Sensoren in deutschen Gewässern
Auf eine Anfrage dazu reagierte lediglich das irische Militär. Allerdings hieß es, dass man aus operativen Gründen nichts über aktuelle maritime Operationen mitteile. Eine Recherche der britischen Sunday Times vor wenigen Monaten berichtete ebenfalls mit Bezug auf Sicherheitskreise von entdeckten mutmaßlich russischen Spionage-Sensoren vor den Küsten Großbritanniens.
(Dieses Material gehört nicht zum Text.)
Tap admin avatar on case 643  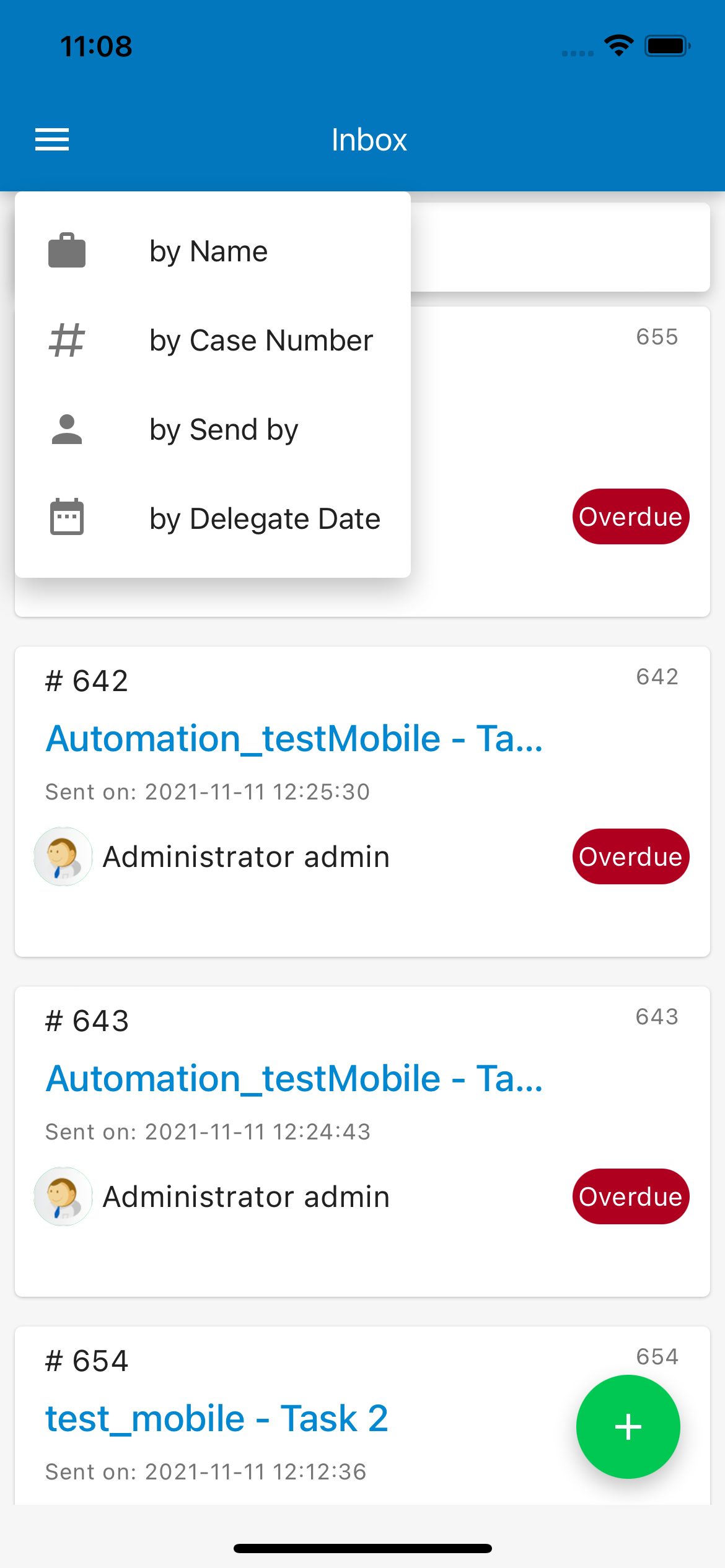click(x=63, y=1196)
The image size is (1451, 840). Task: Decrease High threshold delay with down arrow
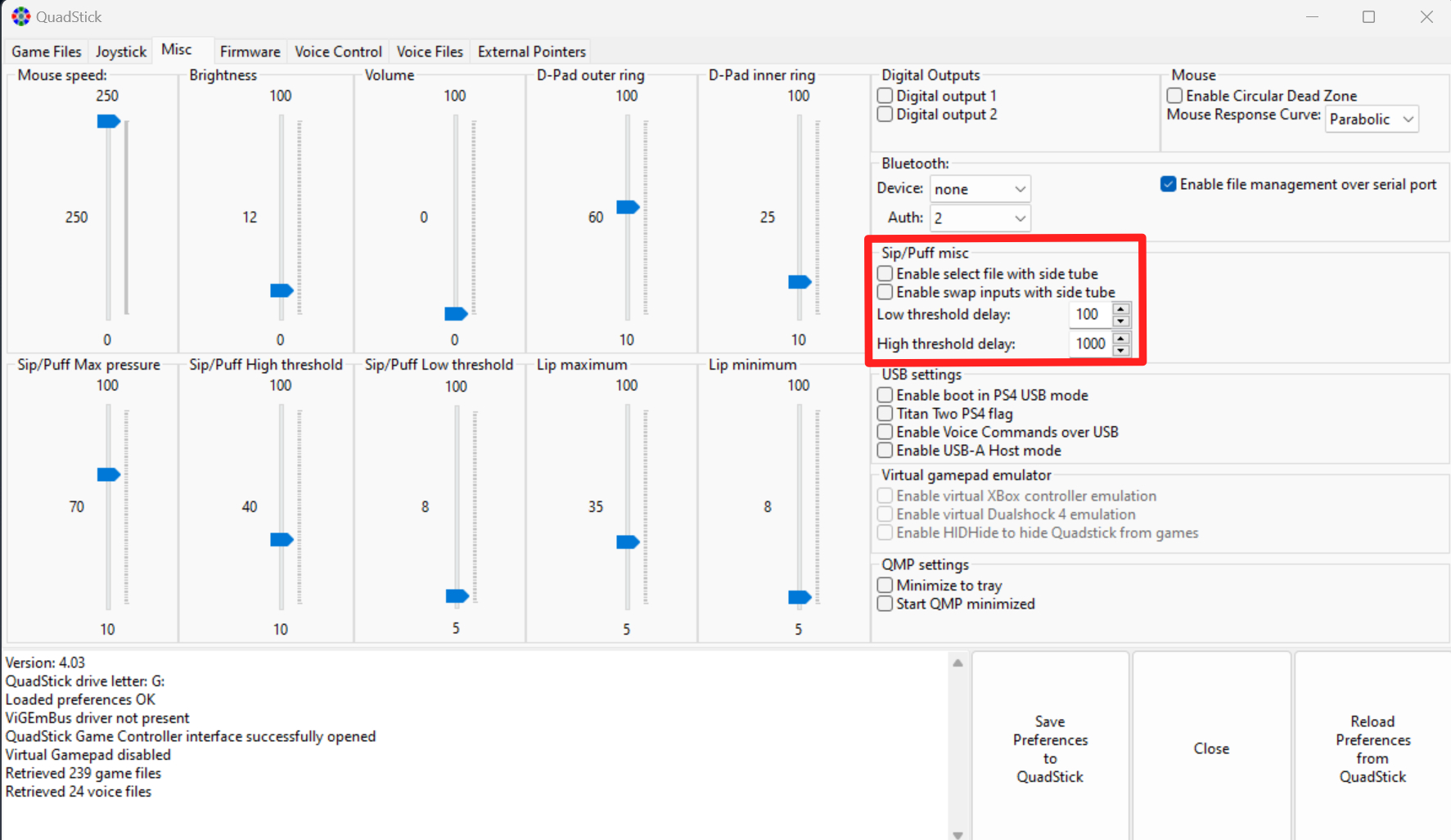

Experten nehmen an, dass auch in deutschen Gewässern solche Sensoren installiert sind und vielleicht sogar bereits gefunden wurden. Ein Sprecher des Verteidigungsministeriums erklärte auf Nachfrage lediglich allgemein, dass man Aktivitäten unter Wasser überwache, die sich „gegebenenfalls gegen maritime kritische Infrastruktur richten oder der Spionage dienen“. Dezidierte Auskünfte auf einen Fragenkatalog wurden abgelehnt, da dies „Rückschlüsse auf unsere Fähigkeiten im Bereich der Aufklärung, Ortung und Erfassung in der Dimension ‚Unterwasser‘ zulassen“, so der Sprecher.